● PROVIDED MATERIAL:
★ ★ ★
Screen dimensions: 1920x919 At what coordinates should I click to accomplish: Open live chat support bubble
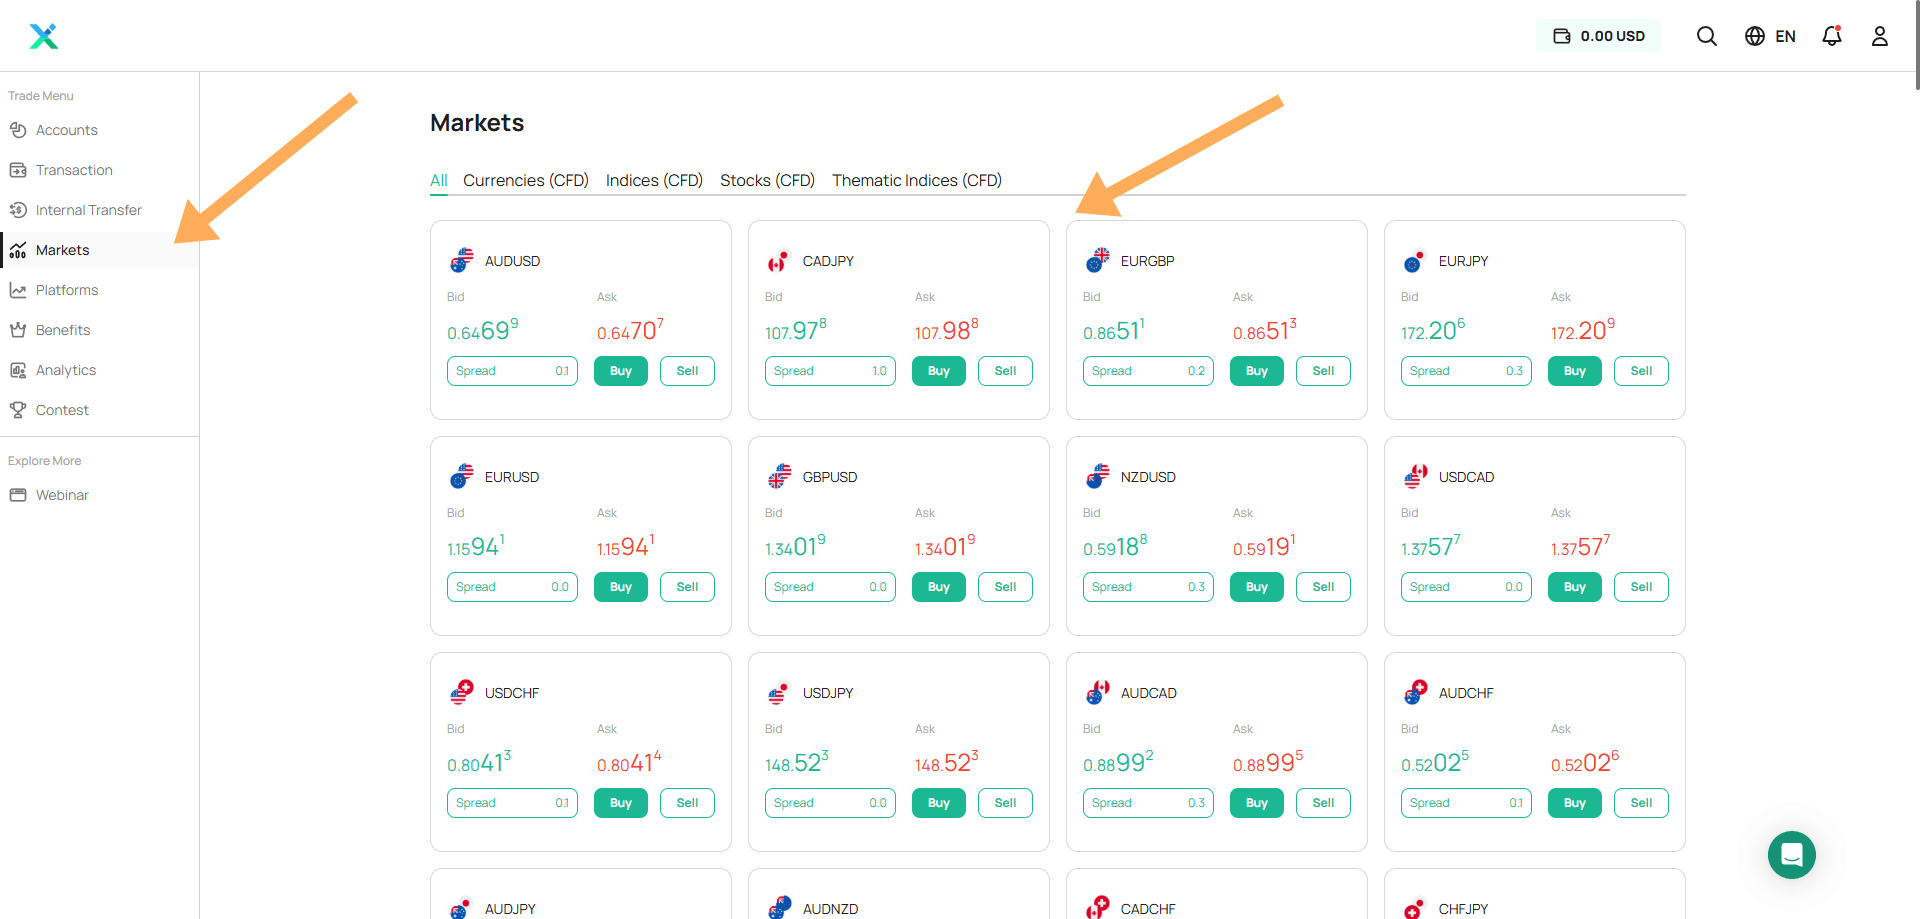(x=1792, y=855)
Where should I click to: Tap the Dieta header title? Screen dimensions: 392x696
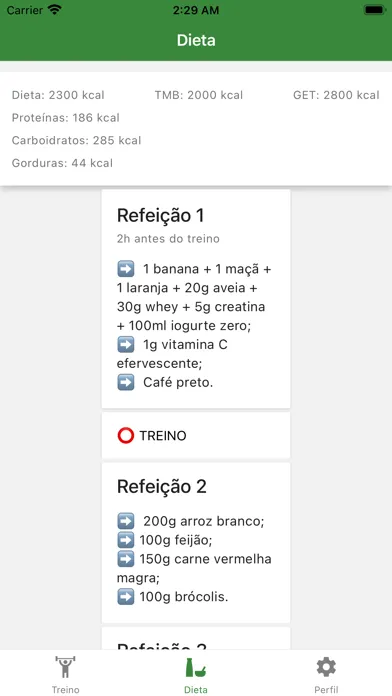click(x=196, y=40)
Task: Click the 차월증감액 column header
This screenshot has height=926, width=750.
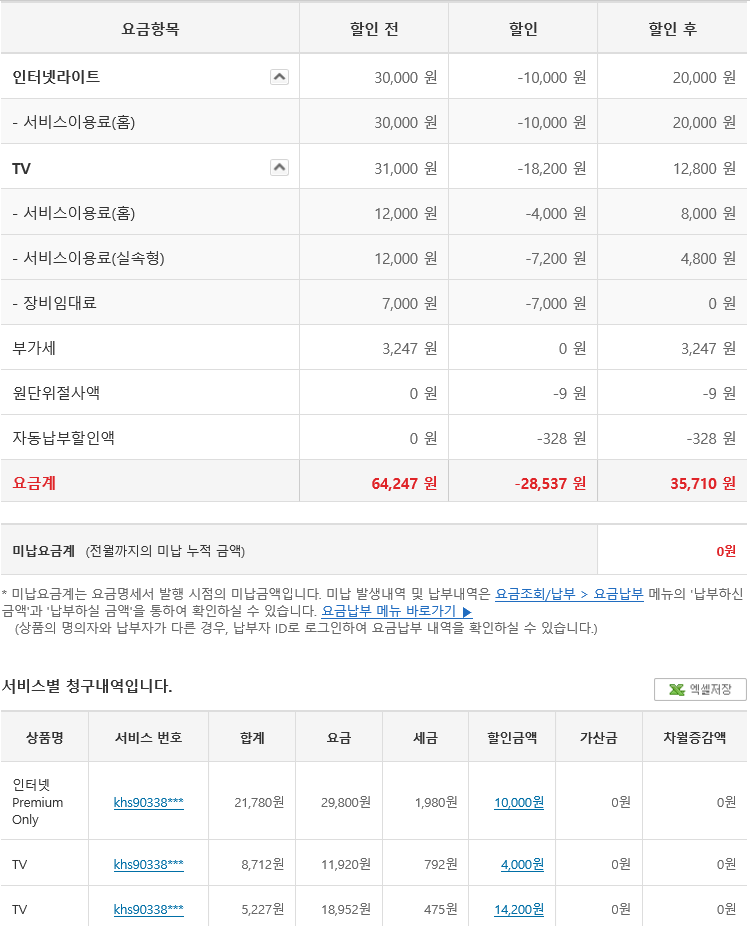Action: tap(694, 738)
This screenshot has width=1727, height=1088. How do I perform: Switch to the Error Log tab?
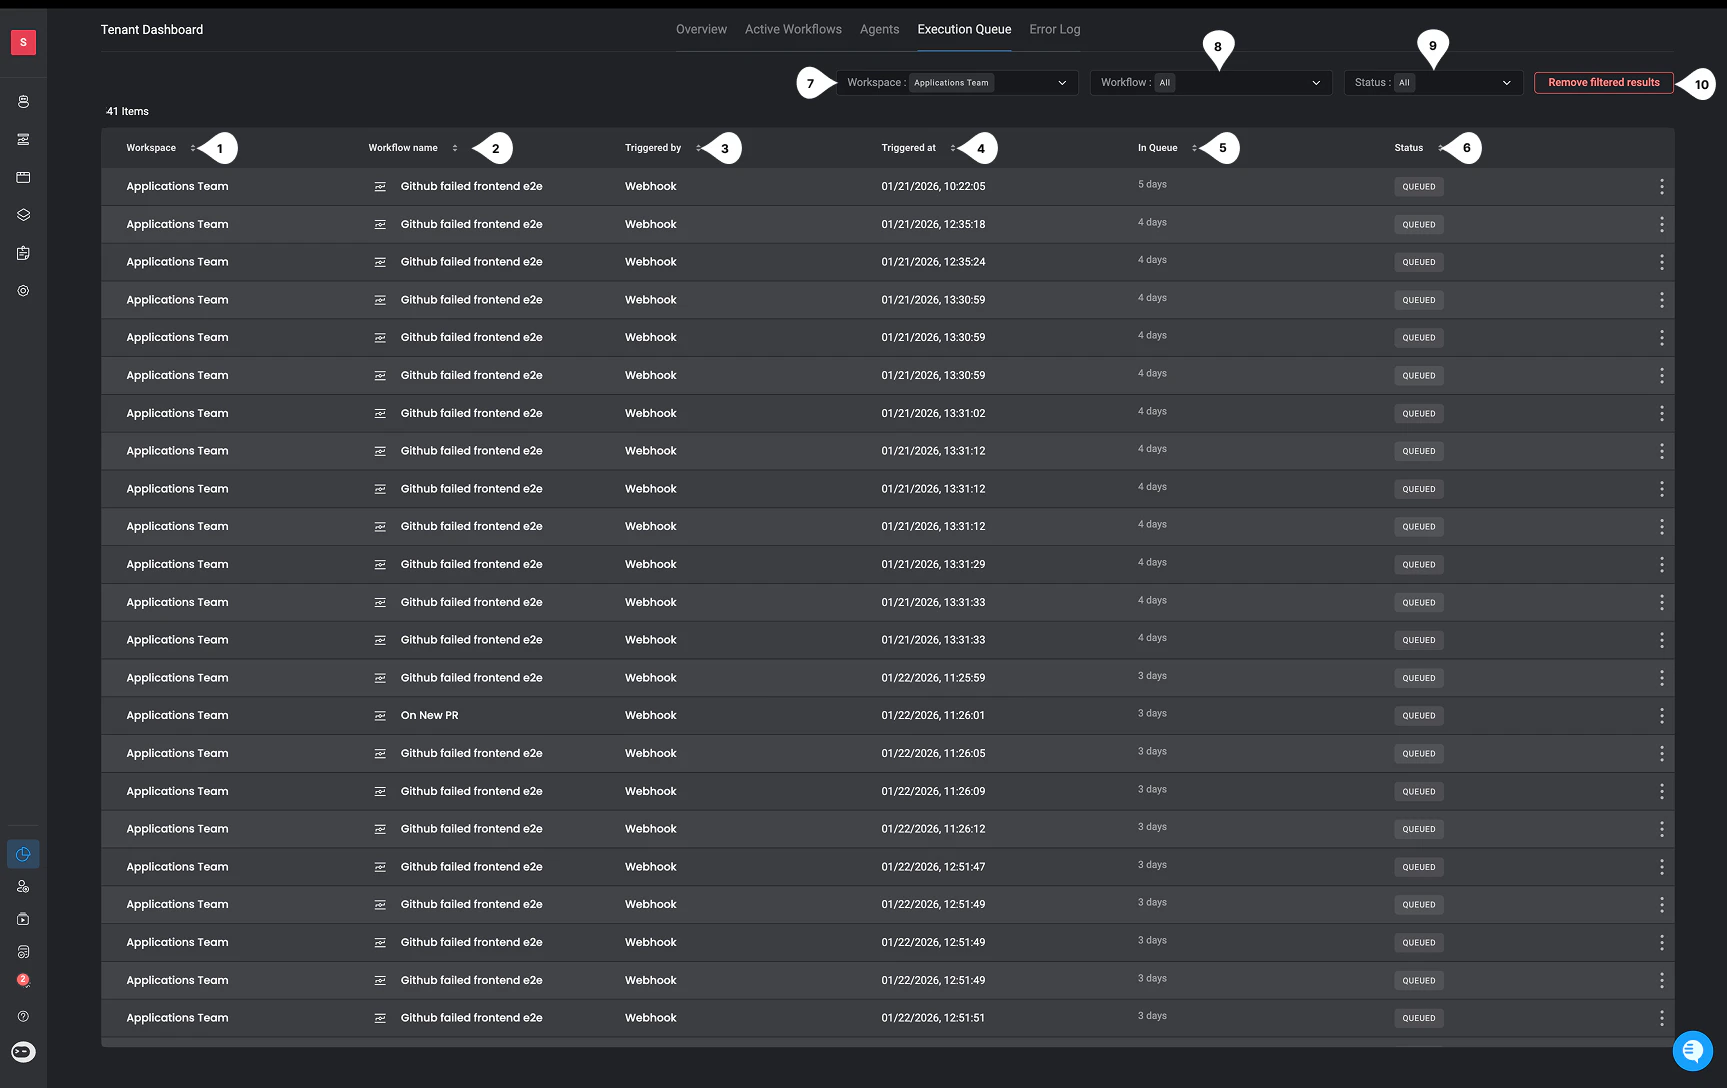1054,29

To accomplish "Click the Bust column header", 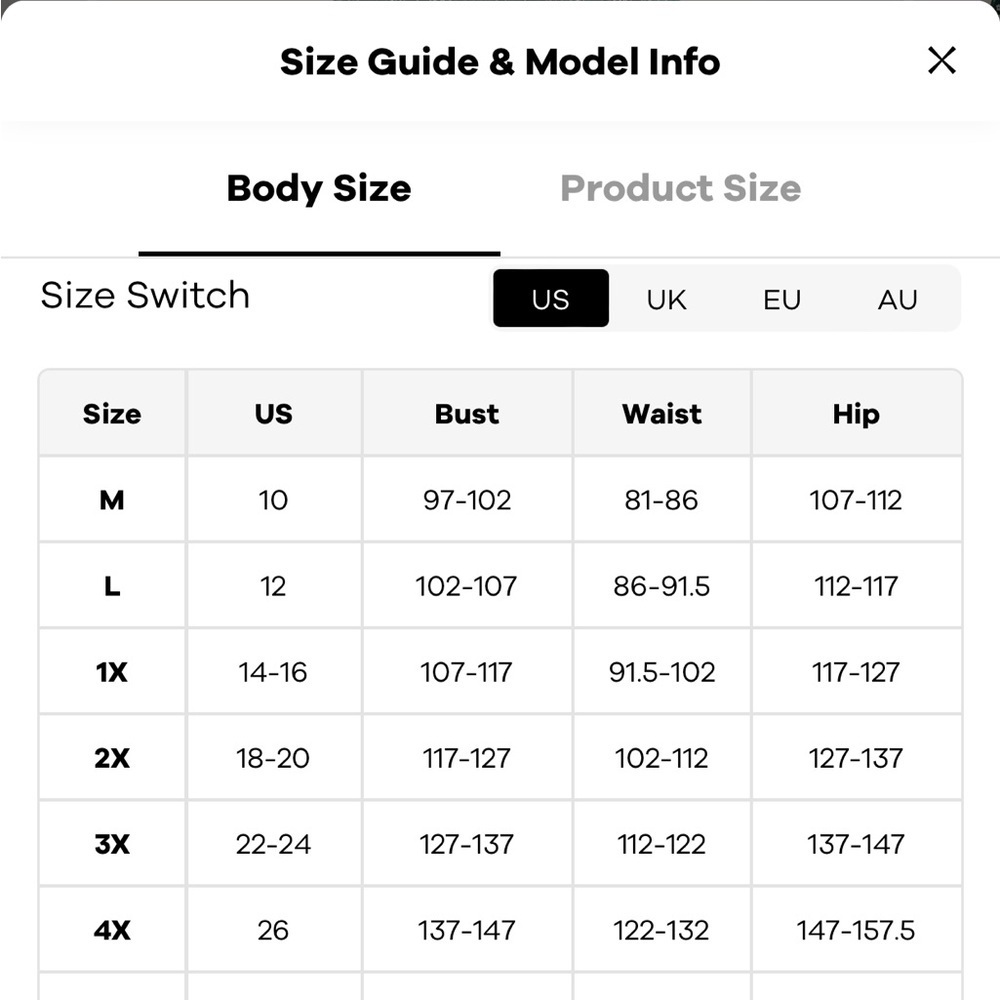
★ ★ ★
● WHAT THIS TASK INVOLVES:
With the pictures left aside, write out all of the records above exactly.

● TASK SOLUTION:
Screen dimensions: 1920x919 At what coordinates should I click to accomplish: Open live chat support bubble
(x=1792, y=855)
Where should I click to: Tap the Dieta header title? Screen dimensions: 392x696
click(x=196, y=40)
Task: Click the 차월증감액 column header
This screenshot has height=926, width=750.
Action: tap(694, 738)
This screenshot has width=1727, height=1088. How do I perform: Switch to the Error Log tab?
1054,29

To accomplish "Click the Bust column header", 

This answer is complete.